International Women’s Day was just last week- March 8th. In honor of that day, Stylist magazine interviewed 30 women, all age 30, from all over the world. Here’s the link to that article: This is what 30 looks like: women across the world share their experiences. 

The women talked about their careers right now, whether they were single, married, or in a relationship, whether or not they had children, whether they were where they thought they’d be at 30, and more.

The biggest thing I noticed about the article was the discrepancy in the experiences and the voices. Every woman was at a different point in their life- some were 30 and worried about being single, some were 30 with 3 kids. Some were 30 and stay at home moms, some were 30 and running their own business. Some were 30 and worried about money. Some were 30 and worried about going outside at night because in their country they might be raped or killed. “Women aren’t safe. I can’t walk the streets for fear of being killed or raped; this is the product of patriarchy in my country.” – Sandra de la Cruz, Lima Peru.

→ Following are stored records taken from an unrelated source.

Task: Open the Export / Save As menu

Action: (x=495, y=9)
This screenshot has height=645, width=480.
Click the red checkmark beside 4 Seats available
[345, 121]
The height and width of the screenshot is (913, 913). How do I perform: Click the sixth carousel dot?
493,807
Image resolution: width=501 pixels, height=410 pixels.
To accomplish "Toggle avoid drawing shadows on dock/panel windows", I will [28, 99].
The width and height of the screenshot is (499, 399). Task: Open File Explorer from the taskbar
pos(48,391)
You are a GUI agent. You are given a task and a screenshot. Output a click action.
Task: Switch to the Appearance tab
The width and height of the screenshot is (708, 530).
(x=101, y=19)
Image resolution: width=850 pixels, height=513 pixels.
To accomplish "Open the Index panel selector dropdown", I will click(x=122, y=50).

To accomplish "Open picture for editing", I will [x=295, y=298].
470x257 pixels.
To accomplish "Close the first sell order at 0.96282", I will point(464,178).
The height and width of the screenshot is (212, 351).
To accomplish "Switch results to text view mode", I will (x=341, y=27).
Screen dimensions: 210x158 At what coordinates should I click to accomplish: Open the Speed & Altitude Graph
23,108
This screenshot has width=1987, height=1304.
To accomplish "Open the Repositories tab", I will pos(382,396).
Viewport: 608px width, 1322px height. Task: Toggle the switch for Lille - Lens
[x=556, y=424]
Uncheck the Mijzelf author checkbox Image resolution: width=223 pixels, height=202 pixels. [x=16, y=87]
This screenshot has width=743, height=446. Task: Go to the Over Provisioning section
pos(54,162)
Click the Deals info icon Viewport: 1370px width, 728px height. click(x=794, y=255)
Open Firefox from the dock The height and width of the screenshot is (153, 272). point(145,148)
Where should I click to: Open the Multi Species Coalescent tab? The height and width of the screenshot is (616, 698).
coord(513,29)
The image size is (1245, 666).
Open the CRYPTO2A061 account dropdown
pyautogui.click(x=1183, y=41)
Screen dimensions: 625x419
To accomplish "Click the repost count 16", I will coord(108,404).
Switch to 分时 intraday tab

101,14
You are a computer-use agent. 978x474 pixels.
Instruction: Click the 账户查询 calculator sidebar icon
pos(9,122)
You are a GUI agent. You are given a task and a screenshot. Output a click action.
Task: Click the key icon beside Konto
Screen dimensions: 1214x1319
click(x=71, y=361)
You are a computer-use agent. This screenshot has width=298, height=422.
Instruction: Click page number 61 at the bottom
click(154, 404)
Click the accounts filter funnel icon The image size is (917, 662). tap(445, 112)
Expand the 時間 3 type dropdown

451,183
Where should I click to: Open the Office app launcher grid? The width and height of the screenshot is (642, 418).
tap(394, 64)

Some were super happy with their lives while single, some super happy while married with kids. Some seemed unsatisfied while single, some seemed unsatisfied married with 3 kids. I feel like reading about all these different experiences for women at 30 really fights the FOMO (Fear of Missing Out) issue that I sometimes have. I want to do everything at once. I want to experience life with my own business, and also maybe have a life learning at another company. I want to experience being pregnant and having a child, but also experience being happily married into my fifties and sixties without a child interrupting, and without the life-changing responsibilities of a child.

It’s hard to want everything at once, and to want everyone else’s experiences too. This happens to me sometimes- I’m in a happy vacuum alone, enjoying my time, but then someone will tell me about something they’ve done, and I’ll want to do it too.

The article really brought home how different experiences can all be valid and happy-making, and there’s no one portrait of what a thirty-something’s life should be like. Follow your own happiness and make your own life and you won’t miss out on anything.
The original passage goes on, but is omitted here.